The Government has agreed to a $4 million package in 2019/20 to ease teacher supply pressures for Early Childhood Education. The package could not come a minute sooner for many ECE centres facing a critical shortage of qualified staff.

survey by National Party ECE spokesperson Nicola Willis found that 71 per cent of ECE centres have “had to hire an unqualified teacher as a result of the lack of qualified teachers available”.

Michelle Pratt, director of New Shoots, told the Herald that qualified staff across her 10 centres had dropped from around 96 per cent of teachers to 82 or 83 per cent. And Kindercare has reportedly raised fees by $1 or $2 a day for 4200 families across its centres to attract and keep staff.

Last week NZ Kindergartens Te Rito Maioha, Montessori Aotearoa New Zealand and the Early Childhood Council met Education Minister Chris Hipkins to discuss their growing concerns about the sector’s challenges.

The Minister responded with a teacher supply package aimed at attracting more people into ECE.

“It’s important that we find ways to provide short term relief as we work to address long-standing issues that built up over recent years,” says Hipkins.

The package includes a targeted marketing campaign to attract people into ECE as a career; a recruitment campaign targeted at overseas trained ECE teachers wanting to move to New Zealand to teach – and New Zealand trained ECE teachers wanting to return home to teach; and a Relocation Support Grant (RSG) to assist with the actual and reasonable costs associated with relocation.

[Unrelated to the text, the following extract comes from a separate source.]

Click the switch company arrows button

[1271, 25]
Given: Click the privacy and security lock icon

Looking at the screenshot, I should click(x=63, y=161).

The package will also include an increase in the discretionary teacher hours allowed per funding period, from 40 hours to 60 hours. This will take effect from 1 October 2019 and be in place until 31 May 2020.

NZ Kindergartens Chief Executive Jill Bond says the teacher supply package is a good signal for the sector.

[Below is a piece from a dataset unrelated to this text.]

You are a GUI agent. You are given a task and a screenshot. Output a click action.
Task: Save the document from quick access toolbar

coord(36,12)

“[The] announcement is encouraging and we appreciate how constructive the Minister was,” she says.

Bond is hoping to see the Minister reinstate funding for 100% qualified teachers, as a next step.

NZEI Te Riu Roa has also welcomed the package but says lifting pay for ECE teachers is the fundamental solution to the crisis facing the sector.

NZEI National Executive early childhood representative Virginia Oakly says severe under-funding of the sector had made ECE teaching an unattractive career option, and the $4 million package was a positive step to attract people into the profession.

“However, the lasting solution to the shortage will be fair pay for all qualified teachers across the sector.”

Te Rito Maioha Chief Executive Kathy Wolfe agrees, saying there is still some way to go for the early learning sector to recover.

“We need to ensure that all ECE qualified teachers are paid at the same level as their primary school peers. People who put in the time and effort required to become qualified in ECE teaching should be properly paid.”

“We will continue to work in partnership with the Minister to develop a sustainable funding, resourcing and support model for the early learning sector.”

The sector is eagerly awaiting the Minister’s final announcement on the Early Learning Strategic Plan later this year.


  1. Noting “NZEI Te Riu Roa has also welcomed the package but says lifting pay for ECE teachers is the fundamental solution to the crisis facing the sector.”

    When will Min of Ed address this major issue?
    ECE teachers are responsible for babies and toddlers, and have the same paperwork (of dubious value) to perform as kindergarten teachers, who do Not have to carry infants and toddlers, nor change nappies, bottle feed or toilet train toddlers.

    Yet ECE teachers are paid so little by comparison with kindergarten staff, that trainees are considering dropping out. Qualified ECE teachers are dropping out of service, due to the excessive and unnecessary record keeping.